Zach Campbell said...

That's a great distinction, Dave (polymathism vs. culture of polymathism). And even in my own chosen academic/publishing field, film studies, I feel like there's almost a sense in which "generalist" indicates nothing more than a mainstream-centered dilettantism, as though someone interested in cinema "in general" is going to be like David Denby rather than Adrian Martin--you receive wisdom rather than go spelunking all over the map. I think this applies to culture in general, too. But polymathism is alive--just look at Girish, left-brainer by day, right-brainer by night, musician & sketch artist in his free moments, etc.

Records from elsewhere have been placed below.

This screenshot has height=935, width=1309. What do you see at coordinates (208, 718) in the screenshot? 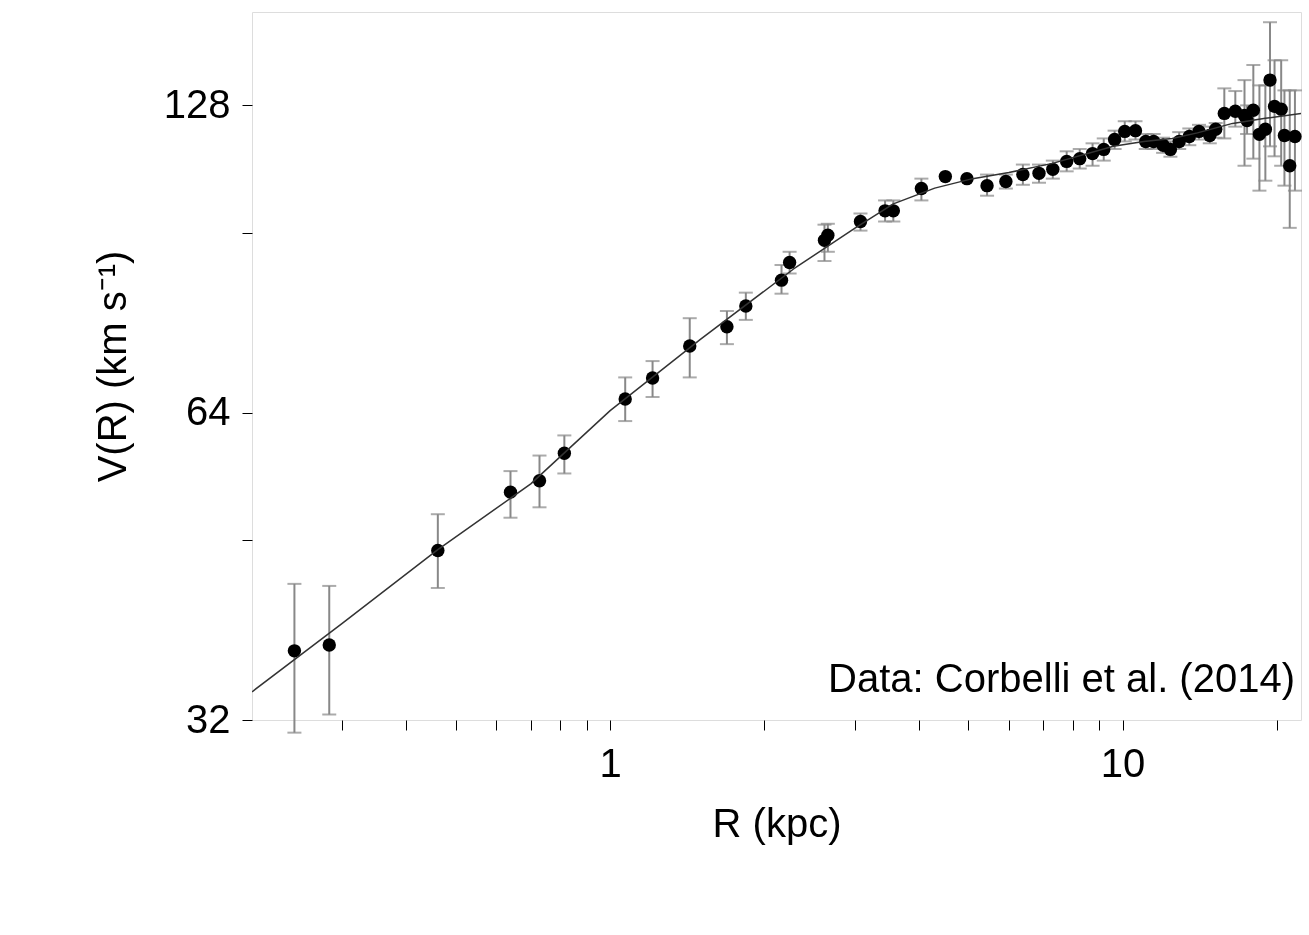
I see `y-tick-label: 32` at bounding box center [208, 718].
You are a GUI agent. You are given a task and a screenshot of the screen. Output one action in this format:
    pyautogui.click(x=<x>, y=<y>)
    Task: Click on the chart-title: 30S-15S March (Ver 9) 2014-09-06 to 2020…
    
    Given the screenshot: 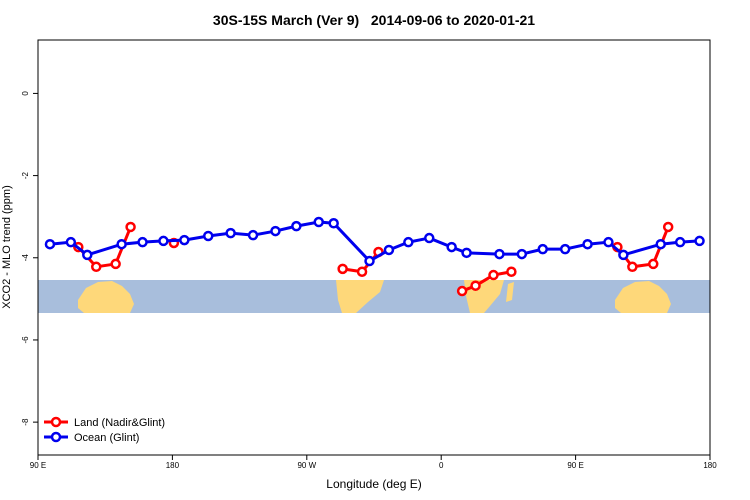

Those three rules are good ones. And they apply even if one has no special interest in films or being a filmmaker--cinema needn't be the object.

alsolikelife said...

great post. For years I have wanted to write an essay provisionally titled "Against Cinephilia", inspired in some part by Sontag's "Against Interpretation". Your gleanings and comments get at some of the points I've wanted to lay out. My main point though, kind of tied to yours, has been consternation at the cinephilic impulse to "consume" movies as a fanboy hobby rather than tapping into a greater sense of purpose and appreciation for life beyond the screen.

That line you attribute to Brenez made me think of David Thomson and his eventual disgruntlement with cinema and regret of having spent so much time watching movies under the supposition (a false one, he eventually determined) that it was as good as if not better than living in real life. (I'm paraphrasing from an essay Kent Jones wrote which took to task Thomson's last iteration of his Dictionary of Film). I think cinema inspires that kind of all-consuming passion due to how easily it may supplant lived reality. It comes back to that balance you speak of at the end, feeling that you are in possession of your life regardless of however you spend it (rather than how exactly you spend it?)

That paragraph on Lawson can easily describe my own alienated moments while foraging the blogosphere.

Looking more closely at the Naremore paragraph, I'm kind of put off by the cavalier tone by which he regards all those great filmmakers he lumps together as the new modernists. He seems to imply that their interest is chiefly in their own production and formalistic practices, not in anything greater. I'd be hard-pressed to say that about nearly all of the filmmakers he names.


PS: Joyce of Ulysses - stereotypically accessible????

Zach Campbell said...

Kevin, I'm glad you could get something out of this.

Jameson's "lumping" of the new modernists is the sort of thing he sometimes does with too much ease, and as I alluded to in my post on violence above, I also think Jameson--like a lot of "moonlighters" in film studies--sometimes settles too easily for generalizations of whatever they know from DVD or arthouses or big film festivals; hence Jameson always uses this shorthand for the 'great auteurs of the 1950s' (Bergman, Kurosawa, Fellini) and the great late modernists like Yang or Sokurov. (He doesn't always let his hand show as to the extent to which he considers these 'greats' personal favorites versus the extent to which he's merely letting them be identified by their stature, so that he can examine them & their work as cultural artifacts. I think he does have much genuine affection for Yang & Sokurov, though.) Anyway, the article itself (on Sokurov) is pretty good at delving into what Sokurov does, his significance, and contextualizes the forms he uses rather than indicate they're merely difficult "writerly" play.